Instructions to follow: Please rewrite the stretch from the line containing "Given: Toggle controller" through the line containing "Looking at the screenshot, I should 1441,282." as a Markdown table with the columns Row and Item line, skipping any blank lines. Keep the pictures out of the table.

====== Provided material

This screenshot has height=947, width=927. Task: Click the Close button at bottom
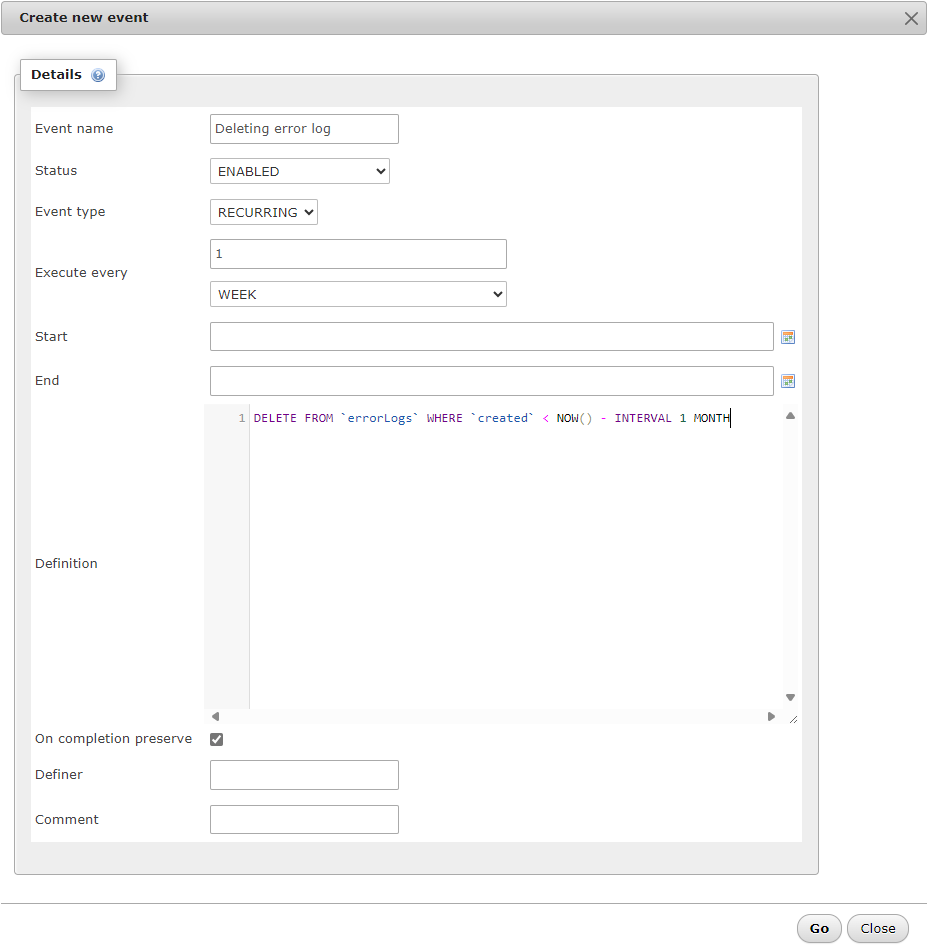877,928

============
====== Provided material

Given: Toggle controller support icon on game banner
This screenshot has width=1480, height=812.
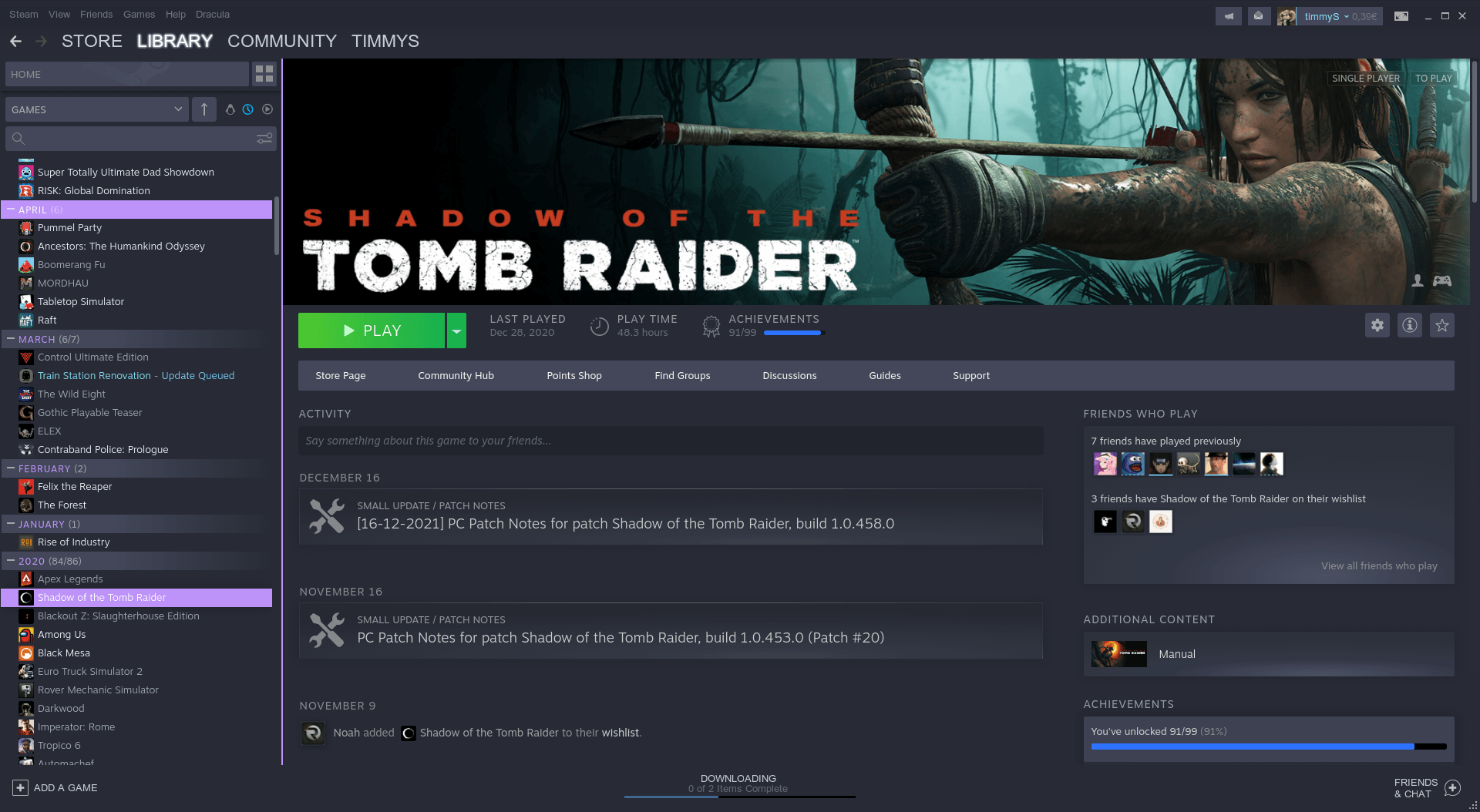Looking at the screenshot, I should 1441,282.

============

Output below:
| Row | Item line |
|---|---|
| 1 | Given: Toggle controller support icon on game banner |
| 2 | This screenshot has width=1480, height=812. |
| 3 | Looking at the screenshot, I should 1441,282. |